[Pixel coordinate grounding data]
Start of Block
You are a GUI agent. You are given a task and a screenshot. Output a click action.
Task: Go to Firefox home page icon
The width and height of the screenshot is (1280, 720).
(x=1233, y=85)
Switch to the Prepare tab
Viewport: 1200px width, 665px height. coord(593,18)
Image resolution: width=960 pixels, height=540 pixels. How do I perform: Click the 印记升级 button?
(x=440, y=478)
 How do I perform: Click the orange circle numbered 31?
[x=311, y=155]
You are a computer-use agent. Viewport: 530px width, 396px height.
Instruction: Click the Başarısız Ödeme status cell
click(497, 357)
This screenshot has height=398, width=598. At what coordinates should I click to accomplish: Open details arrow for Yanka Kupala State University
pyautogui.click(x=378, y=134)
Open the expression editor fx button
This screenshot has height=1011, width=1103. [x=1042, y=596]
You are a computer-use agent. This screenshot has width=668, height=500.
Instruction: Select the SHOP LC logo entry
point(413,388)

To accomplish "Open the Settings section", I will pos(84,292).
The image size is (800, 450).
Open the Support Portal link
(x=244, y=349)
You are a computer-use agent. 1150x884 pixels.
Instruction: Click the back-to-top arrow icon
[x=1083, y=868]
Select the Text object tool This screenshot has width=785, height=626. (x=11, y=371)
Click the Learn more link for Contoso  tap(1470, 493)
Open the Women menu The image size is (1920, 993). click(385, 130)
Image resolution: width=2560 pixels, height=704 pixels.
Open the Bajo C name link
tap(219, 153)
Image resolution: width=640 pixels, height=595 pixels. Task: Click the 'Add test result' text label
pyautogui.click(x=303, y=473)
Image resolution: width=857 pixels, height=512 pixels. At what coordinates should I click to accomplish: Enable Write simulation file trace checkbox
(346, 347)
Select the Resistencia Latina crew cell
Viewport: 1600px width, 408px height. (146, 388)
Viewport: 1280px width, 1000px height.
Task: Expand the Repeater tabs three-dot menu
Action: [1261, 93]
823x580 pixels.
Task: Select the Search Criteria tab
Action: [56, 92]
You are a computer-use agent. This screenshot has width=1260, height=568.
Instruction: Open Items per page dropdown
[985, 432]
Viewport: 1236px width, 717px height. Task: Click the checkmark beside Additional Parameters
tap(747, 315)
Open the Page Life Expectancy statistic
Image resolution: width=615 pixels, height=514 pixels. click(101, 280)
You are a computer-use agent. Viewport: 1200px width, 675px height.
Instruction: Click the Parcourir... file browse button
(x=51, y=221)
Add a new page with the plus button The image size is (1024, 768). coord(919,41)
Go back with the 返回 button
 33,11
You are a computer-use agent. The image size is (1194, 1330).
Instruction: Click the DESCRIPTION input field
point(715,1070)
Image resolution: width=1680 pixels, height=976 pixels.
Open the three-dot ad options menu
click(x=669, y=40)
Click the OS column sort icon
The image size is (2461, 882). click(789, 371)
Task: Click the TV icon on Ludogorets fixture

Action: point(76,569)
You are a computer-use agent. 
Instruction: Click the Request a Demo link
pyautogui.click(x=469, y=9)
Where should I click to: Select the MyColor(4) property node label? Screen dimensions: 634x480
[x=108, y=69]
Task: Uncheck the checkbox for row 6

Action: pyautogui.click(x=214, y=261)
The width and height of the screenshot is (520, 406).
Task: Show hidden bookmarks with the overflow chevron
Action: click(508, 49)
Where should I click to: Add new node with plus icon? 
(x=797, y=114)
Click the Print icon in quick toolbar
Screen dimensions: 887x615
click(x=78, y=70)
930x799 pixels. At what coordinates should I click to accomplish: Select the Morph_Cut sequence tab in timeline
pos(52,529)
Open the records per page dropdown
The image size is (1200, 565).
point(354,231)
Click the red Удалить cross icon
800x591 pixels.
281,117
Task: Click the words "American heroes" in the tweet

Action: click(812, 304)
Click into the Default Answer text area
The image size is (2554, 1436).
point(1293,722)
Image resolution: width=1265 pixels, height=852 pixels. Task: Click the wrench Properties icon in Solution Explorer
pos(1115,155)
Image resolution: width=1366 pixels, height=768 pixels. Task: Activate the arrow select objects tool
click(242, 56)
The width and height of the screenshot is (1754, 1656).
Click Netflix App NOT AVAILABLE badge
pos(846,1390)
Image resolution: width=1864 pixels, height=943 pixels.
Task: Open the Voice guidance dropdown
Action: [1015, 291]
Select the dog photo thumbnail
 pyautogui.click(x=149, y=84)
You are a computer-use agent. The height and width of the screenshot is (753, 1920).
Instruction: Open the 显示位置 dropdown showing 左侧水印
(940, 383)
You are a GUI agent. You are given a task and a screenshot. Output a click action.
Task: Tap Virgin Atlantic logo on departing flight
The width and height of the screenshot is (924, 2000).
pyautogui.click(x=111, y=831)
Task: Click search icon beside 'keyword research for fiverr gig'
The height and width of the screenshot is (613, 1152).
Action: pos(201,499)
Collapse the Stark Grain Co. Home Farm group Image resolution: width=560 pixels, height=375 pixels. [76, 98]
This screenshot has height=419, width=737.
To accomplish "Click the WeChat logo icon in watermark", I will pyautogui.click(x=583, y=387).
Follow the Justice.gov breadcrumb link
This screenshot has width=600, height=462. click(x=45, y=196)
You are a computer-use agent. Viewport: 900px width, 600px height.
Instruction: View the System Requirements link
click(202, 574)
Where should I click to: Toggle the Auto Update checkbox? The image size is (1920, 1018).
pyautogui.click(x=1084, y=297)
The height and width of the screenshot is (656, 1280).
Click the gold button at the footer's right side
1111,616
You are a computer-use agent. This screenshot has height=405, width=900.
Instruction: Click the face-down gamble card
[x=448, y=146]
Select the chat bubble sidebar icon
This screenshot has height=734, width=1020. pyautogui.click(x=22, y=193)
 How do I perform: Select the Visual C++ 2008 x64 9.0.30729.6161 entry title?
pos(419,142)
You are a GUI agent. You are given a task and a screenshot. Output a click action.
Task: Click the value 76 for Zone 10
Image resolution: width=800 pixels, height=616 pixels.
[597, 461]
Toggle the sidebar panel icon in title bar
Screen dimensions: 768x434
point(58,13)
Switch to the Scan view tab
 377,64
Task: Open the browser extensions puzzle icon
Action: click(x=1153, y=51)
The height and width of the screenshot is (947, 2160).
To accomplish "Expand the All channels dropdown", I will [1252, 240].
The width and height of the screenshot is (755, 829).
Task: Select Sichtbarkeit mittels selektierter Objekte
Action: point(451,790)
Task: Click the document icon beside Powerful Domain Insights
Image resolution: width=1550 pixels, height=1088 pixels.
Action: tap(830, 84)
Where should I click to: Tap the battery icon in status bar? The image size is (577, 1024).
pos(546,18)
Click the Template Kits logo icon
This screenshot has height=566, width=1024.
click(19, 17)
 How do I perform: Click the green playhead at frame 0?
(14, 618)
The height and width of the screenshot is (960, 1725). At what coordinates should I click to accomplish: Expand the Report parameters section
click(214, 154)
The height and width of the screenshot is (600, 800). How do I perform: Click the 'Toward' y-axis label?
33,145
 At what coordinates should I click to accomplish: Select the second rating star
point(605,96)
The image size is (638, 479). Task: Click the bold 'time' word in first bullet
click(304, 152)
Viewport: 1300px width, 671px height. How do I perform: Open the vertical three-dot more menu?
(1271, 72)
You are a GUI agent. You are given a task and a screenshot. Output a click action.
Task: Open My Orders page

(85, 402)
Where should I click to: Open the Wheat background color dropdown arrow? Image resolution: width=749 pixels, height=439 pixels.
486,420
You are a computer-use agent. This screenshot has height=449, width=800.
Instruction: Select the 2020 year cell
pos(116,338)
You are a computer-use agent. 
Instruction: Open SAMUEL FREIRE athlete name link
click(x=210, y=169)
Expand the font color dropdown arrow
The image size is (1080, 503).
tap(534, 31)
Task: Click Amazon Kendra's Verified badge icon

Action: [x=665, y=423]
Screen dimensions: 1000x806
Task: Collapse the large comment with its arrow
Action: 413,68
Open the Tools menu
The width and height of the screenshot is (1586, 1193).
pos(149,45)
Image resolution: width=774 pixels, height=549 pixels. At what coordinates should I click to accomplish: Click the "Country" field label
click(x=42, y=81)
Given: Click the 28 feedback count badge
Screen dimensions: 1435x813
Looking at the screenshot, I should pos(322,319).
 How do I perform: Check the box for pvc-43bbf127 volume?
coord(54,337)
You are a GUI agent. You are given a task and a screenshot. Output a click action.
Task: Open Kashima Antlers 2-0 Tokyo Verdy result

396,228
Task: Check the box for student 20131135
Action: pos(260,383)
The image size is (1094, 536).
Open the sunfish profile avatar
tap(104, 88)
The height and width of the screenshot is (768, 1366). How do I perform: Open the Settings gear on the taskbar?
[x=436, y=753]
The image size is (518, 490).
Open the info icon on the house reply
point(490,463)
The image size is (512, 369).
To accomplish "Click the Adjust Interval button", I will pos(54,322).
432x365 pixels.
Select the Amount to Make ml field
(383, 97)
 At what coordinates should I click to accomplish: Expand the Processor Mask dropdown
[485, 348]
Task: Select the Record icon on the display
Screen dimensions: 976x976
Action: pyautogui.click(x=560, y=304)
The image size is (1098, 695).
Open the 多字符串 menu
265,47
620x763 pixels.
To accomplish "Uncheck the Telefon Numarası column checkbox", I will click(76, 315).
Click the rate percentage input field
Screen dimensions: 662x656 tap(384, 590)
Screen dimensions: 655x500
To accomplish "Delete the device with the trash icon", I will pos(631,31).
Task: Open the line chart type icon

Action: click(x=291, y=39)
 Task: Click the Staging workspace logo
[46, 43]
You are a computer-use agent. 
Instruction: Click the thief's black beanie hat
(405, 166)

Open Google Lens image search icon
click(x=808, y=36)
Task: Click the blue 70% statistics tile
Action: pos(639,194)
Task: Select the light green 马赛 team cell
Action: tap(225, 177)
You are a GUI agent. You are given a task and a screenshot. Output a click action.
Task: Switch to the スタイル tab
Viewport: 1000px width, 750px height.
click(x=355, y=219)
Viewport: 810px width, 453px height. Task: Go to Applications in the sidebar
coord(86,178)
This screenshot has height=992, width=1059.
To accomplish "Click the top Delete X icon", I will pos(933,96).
End of Block
### Your assignment
From the records above, copy only the lines starting with the line that holds "620x763 pixels." and going on through the line that holds "Screen dimensions: 655x500", exactly as written.

### Solution to this exercise
620x763 pixels.
To accomplish "Uncheck the Telefon Numarası column checkbox", I will click(76, 315).
Click the rate percentage input field
Screen dimensions: 662x656 tap(384, 590)
Screen dimensions: 655x500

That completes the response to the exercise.